The opening shot depicts sports promoter Frankie Christopher (Victor Mature) illuminated by a blinding lamp, a group of menacing, smoking detectives questioning him relentlessly about the death of the model he lifted to stardom. In the other room is Jill (Betty Grable), the sister of the deceased, who Frankie happens to be in love with. This unfortunate connection doesn’t fair well for Frankie or Jill, and Detective Collins (Laird Cregar), who leads the case, seems to be up to something more than finding justice. His campaign against Frankie reeks of some sort of personal beef. As circumstantial evidence mounts up, Frankie must lead his own investigation into the death of his promising ingénue, leading him to confrontations with the many high-profile industry people who he introduced her to.

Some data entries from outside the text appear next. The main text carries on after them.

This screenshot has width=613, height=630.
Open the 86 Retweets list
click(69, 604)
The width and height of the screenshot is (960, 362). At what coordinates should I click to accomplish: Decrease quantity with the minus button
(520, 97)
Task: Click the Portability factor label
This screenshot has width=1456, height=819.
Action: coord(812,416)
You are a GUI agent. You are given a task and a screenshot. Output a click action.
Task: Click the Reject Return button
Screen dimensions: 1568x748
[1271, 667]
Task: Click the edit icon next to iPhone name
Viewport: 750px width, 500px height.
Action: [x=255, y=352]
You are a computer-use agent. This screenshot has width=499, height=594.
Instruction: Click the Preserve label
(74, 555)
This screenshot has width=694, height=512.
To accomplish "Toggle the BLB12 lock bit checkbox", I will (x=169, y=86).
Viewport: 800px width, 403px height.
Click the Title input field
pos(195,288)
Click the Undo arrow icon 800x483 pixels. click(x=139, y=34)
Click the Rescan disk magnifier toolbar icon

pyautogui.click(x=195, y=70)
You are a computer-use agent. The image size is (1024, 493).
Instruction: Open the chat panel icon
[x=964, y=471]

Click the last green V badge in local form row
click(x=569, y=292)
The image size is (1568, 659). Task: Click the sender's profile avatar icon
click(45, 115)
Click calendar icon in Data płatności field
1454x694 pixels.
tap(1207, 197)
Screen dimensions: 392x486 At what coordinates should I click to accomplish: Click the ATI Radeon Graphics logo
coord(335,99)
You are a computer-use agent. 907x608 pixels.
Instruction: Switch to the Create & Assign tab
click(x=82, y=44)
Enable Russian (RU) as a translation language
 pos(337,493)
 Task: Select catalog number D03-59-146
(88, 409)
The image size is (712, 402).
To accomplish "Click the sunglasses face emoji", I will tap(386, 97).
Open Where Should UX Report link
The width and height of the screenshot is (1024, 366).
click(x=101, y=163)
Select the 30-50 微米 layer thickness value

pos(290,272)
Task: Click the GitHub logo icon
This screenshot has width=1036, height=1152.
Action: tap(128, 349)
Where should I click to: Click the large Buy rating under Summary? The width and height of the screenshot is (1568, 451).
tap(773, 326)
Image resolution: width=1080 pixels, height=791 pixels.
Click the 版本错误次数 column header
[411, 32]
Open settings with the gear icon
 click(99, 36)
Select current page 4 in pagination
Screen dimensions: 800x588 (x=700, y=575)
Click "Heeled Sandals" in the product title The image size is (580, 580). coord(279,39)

The lighting and camera work are just as rich and economical as all of the best film noirs but probably not as striking as the work in Gun Crazy. There aren’t as many social mores being broken like in The Big Combo either. What sets this one apart for me is how it intertwines the familiar criminal underworld setting with the high life of New York fashion and fame, with an almost Agatha-Christie-whodunit spin. A good deal of the film is told through flashback, allowing us to piece the mystery together as viewers just as the police are. What could have been reduced into a modest chamber piece is given room to breathe with great use of temporal and spatial variety.

The performances are exceptional as well and also surprising. From the looks of him, Detective Collins would be the one-note, brutish cop who can’t be reasoned with. But Cregar defies the qualities that could easily typecast him by being devilish and aloof with what would be a stock character otherwise. His coolness is unsettling, and provides a very strong foundation for great character subversion. In this crime thriller, the accused is dogged and morally rigid, while the common image of the strong man, the dealer of justice, is warped into a softly spoken but unspeakably dangerous symbol of corruption.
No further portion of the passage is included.